▶ _Exercise description_
Reproduce, from the lines below, exactly the stretch that begins at the line containing "Instruction: Open File" and ends at the line containing "Select by the", both included.

==== Records to use ====

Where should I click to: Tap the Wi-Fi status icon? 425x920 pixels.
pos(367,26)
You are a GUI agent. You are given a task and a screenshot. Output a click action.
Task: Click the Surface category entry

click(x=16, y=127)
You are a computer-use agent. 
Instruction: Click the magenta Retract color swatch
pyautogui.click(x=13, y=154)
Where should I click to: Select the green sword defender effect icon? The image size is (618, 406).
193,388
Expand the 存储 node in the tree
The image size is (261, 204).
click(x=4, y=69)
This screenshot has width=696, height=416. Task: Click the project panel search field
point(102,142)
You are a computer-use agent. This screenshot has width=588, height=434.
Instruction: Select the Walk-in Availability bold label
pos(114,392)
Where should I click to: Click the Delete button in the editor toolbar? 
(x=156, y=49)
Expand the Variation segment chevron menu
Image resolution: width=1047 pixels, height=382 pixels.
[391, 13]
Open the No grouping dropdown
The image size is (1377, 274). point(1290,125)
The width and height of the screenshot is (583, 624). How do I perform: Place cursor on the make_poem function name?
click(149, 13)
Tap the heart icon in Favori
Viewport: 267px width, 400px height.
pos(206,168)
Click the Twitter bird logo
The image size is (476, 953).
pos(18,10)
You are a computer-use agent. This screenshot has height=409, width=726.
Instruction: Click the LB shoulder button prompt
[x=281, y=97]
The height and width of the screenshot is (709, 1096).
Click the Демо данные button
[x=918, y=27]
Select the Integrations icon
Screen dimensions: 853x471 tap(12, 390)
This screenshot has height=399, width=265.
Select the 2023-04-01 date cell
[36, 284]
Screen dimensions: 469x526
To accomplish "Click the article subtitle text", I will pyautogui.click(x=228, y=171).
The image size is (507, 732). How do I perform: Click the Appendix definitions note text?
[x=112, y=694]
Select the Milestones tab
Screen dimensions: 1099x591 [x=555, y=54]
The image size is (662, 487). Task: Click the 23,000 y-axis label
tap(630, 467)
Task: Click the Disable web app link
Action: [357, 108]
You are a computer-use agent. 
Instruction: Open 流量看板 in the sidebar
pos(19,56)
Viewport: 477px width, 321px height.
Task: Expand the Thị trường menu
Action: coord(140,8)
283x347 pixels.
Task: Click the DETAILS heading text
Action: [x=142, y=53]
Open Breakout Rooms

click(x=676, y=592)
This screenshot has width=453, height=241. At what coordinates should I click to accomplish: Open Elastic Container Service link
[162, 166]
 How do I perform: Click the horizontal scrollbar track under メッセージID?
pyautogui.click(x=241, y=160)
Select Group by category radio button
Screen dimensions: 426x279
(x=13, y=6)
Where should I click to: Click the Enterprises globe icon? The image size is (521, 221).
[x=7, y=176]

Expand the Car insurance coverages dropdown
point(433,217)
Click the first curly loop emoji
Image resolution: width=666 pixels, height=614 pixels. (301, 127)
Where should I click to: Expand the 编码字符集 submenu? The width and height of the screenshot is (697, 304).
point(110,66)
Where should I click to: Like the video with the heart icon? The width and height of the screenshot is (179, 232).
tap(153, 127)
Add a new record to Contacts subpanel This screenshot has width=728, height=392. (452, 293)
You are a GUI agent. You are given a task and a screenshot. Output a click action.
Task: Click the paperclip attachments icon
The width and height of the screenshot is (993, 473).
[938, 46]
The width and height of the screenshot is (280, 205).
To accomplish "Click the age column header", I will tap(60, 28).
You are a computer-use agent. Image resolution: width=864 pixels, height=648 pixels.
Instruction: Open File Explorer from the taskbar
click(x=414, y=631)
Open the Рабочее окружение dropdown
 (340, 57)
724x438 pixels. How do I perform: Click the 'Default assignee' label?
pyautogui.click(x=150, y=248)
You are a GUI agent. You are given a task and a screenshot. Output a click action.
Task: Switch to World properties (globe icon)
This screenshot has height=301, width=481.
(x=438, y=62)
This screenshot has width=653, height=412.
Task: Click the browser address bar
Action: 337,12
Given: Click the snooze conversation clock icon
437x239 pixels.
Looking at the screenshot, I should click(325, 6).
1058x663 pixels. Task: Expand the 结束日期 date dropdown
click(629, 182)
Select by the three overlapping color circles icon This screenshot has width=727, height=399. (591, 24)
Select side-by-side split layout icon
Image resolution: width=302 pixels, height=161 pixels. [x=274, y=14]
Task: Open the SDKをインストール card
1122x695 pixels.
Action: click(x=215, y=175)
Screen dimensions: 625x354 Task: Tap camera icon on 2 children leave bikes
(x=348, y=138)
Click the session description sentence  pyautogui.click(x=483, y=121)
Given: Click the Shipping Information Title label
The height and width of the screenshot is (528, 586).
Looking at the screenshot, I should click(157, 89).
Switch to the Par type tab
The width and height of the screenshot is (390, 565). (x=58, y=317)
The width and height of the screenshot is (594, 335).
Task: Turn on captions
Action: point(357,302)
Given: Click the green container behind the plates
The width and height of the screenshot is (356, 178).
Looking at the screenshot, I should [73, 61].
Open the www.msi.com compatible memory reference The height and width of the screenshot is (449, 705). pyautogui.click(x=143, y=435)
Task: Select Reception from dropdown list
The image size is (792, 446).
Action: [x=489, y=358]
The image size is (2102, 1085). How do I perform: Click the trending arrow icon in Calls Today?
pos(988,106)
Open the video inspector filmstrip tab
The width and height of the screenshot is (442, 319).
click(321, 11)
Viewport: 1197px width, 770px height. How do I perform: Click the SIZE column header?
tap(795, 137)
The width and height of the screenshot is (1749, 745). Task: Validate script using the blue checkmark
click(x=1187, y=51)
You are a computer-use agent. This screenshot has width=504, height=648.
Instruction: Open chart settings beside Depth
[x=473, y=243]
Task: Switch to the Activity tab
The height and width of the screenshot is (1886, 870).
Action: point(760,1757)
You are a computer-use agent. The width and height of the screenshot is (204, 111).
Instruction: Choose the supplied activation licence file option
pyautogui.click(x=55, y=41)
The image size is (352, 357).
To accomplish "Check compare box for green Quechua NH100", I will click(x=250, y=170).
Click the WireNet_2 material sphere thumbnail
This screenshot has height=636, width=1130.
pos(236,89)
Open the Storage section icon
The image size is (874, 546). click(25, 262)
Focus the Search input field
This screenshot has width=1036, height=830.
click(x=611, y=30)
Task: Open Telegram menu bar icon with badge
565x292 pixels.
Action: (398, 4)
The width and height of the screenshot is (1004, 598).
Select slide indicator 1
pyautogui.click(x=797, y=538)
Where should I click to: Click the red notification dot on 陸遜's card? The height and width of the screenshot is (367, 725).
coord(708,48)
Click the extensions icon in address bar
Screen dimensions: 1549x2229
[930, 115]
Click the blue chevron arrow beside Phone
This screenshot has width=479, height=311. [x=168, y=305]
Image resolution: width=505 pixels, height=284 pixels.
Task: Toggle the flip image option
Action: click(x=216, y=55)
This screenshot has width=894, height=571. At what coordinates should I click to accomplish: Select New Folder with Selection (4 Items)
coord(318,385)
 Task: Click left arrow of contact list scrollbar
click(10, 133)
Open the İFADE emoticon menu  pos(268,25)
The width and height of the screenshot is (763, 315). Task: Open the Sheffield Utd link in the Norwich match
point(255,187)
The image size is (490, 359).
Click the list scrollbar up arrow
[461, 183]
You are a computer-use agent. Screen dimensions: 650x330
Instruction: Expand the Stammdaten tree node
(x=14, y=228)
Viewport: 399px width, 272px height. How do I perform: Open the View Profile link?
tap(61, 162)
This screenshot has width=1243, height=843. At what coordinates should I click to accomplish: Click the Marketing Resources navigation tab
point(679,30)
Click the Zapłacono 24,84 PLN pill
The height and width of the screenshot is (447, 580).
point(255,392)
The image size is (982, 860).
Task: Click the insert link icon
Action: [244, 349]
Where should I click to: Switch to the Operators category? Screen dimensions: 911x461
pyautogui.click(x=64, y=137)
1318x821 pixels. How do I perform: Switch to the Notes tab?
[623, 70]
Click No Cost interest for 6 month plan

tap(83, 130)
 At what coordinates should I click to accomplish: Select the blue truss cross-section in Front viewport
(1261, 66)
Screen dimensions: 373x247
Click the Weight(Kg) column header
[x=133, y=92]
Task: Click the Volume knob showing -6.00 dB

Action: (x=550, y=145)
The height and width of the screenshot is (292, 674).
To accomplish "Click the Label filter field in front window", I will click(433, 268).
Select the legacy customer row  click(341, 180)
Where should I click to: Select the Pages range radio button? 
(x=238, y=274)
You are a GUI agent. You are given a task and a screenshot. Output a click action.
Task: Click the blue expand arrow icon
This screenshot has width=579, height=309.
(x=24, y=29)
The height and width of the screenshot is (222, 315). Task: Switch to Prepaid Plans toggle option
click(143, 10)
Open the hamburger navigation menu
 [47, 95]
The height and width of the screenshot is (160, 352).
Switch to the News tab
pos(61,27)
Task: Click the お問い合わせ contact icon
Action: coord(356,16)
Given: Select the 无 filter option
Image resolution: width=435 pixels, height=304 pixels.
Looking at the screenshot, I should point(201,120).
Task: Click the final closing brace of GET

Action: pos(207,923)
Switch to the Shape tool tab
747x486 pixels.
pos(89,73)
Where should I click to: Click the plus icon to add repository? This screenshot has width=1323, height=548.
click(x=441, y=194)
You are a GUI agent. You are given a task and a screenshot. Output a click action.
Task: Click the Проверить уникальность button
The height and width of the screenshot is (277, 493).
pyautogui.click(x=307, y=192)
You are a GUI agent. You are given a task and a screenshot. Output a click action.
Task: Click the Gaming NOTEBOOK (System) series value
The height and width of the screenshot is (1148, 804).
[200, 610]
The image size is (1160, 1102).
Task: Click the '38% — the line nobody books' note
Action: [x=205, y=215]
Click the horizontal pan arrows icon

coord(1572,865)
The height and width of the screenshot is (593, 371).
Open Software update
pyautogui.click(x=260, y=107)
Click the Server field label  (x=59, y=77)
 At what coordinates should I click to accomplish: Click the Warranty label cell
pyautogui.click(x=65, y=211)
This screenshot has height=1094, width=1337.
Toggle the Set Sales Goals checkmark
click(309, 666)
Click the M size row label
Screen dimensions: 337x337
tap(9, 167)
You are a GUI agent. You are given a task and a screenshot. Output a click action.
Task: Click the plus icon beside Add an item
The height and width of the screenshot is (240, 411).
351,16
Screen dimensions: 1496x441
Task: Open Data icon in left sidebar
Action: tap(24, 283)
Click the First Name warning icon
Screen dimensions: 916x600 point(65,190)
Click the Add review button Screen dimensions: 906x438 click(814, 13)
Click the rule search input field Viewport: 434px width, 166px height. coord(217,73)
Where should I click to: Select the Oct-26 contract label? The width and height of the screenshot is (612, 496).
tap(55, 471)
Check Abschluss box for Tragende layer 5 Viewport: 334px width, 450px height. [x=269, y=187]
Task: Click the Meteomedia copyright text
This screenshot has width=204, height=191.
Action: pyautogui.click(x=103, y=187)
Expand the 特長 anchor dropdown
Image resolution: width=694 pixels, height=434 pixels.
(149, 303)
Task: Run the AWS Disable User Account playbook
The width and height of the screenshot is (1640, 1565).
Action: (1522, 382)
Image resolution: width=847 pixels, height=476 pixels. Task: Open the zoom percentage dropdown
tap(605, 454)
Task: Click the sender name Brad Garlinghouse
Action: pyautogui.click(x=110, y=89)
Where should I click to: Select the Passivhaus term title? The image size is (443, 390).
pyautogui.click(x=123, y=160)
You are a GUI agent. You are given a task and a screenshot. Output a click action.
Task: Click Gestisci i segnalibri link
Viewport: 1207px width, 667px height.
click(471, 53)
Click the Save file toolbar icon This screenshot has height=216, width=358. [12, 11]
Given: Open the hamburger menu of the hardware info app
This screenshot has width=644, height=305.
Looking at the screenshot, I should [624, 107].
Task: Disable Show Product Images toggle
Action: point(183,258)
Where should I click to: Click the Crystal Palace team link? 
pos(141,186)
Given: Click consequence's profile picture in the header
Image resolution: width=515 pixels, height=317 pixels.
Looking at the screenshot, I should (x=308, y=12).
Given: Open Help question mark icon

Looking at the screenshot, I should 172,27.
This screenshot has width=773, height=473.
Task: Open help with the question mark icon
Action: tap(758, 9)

====

▶ _Exercise output_
Instruction: Open File Explorer from the taskbar
click(x=414, y=631)
Open the Рабочее окружение dropdown
 (340, 57)
724x438 pixels. How do I perform: Click the 'Default assignee' label?
pyautogui.click(x=150, y=248)
You are a GUI agent. You are given a task and a screenshot. Output a click action.
Task: Switch to World properties (globe icon)
This screenshot has height=301, width=481.
(x=438, y=62)
This screenshot has width=653, height=412.
Task: Click the browser address bar
Action: 337,12
Given: Click the snooze conversation clock icon
437x239 pixels.
Looking at the screenshot, I should click(325, 6).
1058x663 pixels. Task: Expand the 结束日期 date dropdown
click(629, 182)
Select by the three overlapping color circles icon This screenshot has width=727, height=399. (591, 24)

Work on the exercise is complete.